Tech Transformers

Google launched an AI tool that understands English...called Parsey McParseface

Computers find it difficult to understand the English language. This is where Google's Parsey McParseface comes in.

The U.S. search giant is releasing the code, a piece of software called SyntaxNet and Parsey McParseface for free for developers to use. Together, these pieces of software will allow a developer's program or app to understand written English, something that companies from Facebook to Google have placed great emphasis on.

Google's move is significant because artificial intelligence (AI) and in particular, natural language understanding, is very difficult for computers and even harder for developers to code. By opening up the capabilities to do this, Google is giving these developers the chance to integrate natural language understanding into their apps.

As users ask AI systems on their phone – such as Google Now or the bots in Facebook Messenger – to carry out more tasks, the ability for them to understand the English language and execute the correct response is crucial.


How does it work?

Parsey McParseface is a so-called "English parser" which has been trained to understand the language. SyntaxNet is a "syntactic parser", trained to understanding the syntax of a sentence.

Take the sentence "Alice saw Bob". The two work together to decipher that Alice and Bob are nouns while "saw" is the verb.

But Parsey McParseface is also able to break down and understand an even more complex sentence like the one below.


Google said that being able to understand this allows the system to surface answers to a question such as, "what had Alice been reading about?"

Why is ‘parsing’ so hard?

Parsing is the process of the software breaking down the sentence in order to understand the words and context. But it's difficult for machines to do.

"One of the main problems that makes parsing so challenging is that human languages show remarkable levels of ambiguity. It is not uncommon for moderate length sentences - say 20 or 30 words in length - to have hundreds, thousands, or even tens of thousands of possible syntactic structures," Google wrote in a blog post.

"A natural language parser must somehow search through all of these alternatives, and find the most plausible structure given the context."

SyntaxNet applies so-called "neural networks" to the ambiguity problem.
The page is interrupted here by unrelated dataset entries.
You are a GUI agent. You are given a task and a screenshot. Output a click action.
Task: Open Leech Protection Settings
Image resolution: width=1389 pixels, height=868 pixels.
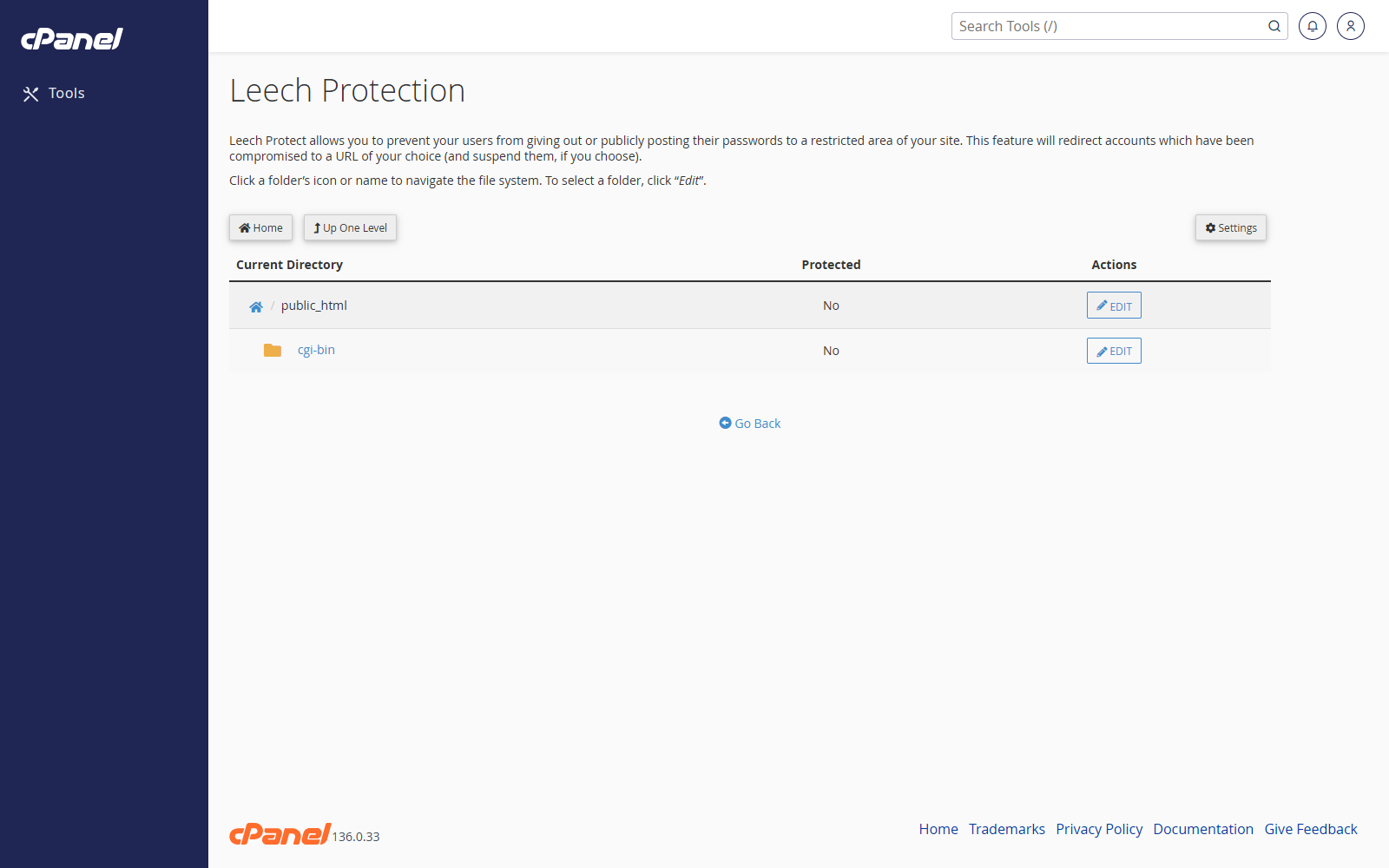pos(1231,227)
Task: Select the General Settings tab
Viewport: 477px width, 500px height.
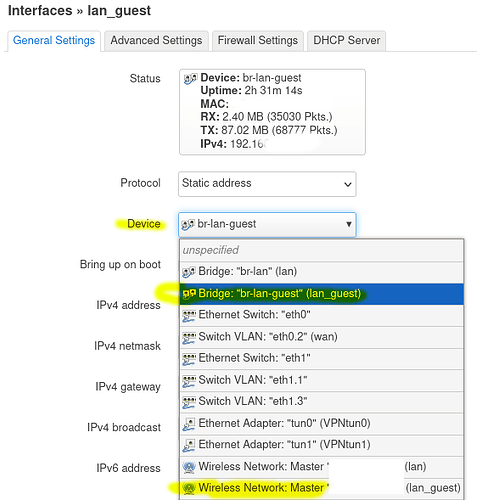Action: click(x=54, y=41)
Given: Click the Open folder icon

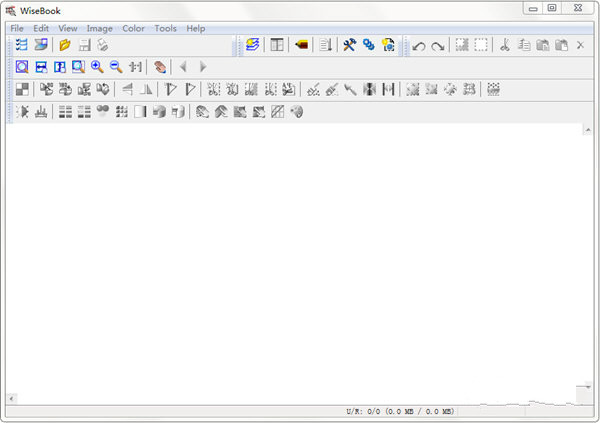Looking at the screenshot, I should tap(65, 46).
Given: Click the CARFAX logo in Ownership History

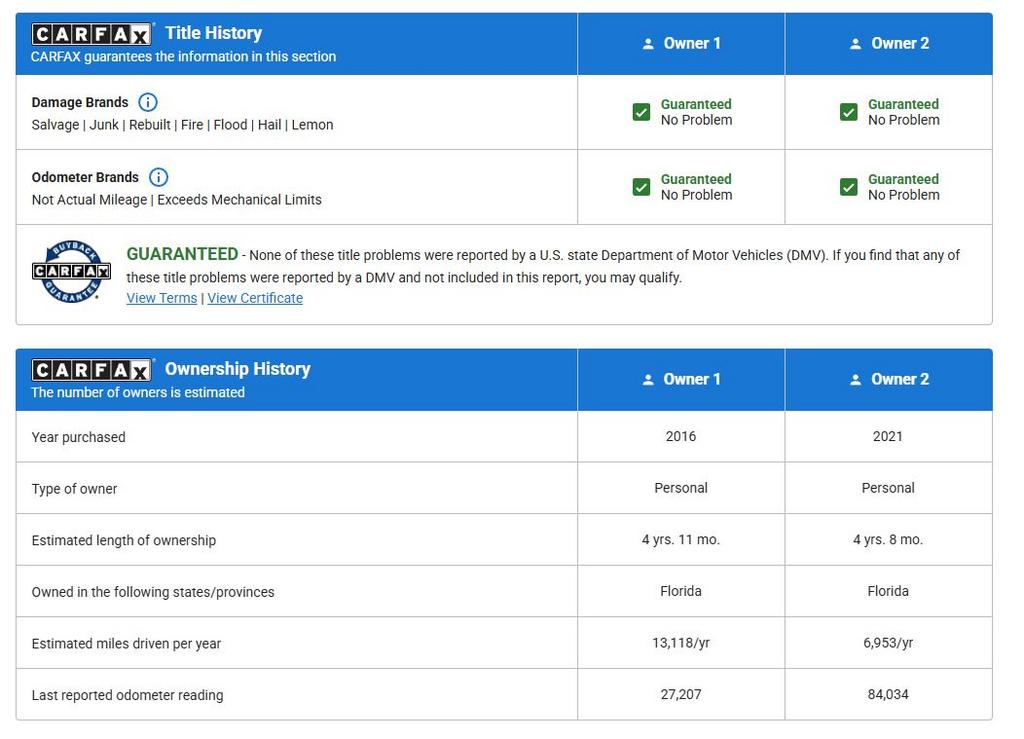Looking at the screenshot, I should click(x=91, y=371).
Google explains that the software reads a sentence and comes up with multiple hypotheses as to which variant of the sentence is the most plausible in a specific context. The most highly-ranked hypothesis is the one that is eventually surfaced to the user.


How accurate?

Google said that Parsey McParseface was 94 percent accurate when it read randomly drawn newswire sentences.

The search giant said that there were no studies on how human performance compares, but "from our in-house annotation projects that linguists trained for this task agree in 96-97 percent of the cases", suggesting the system is "approaching human performance". But Google has bigger ambitions.

"Our work is still cut out for us: we would like to develop methods that can learn world knowledge and enable equal understanding of natural language across all languages and contexts," the company said.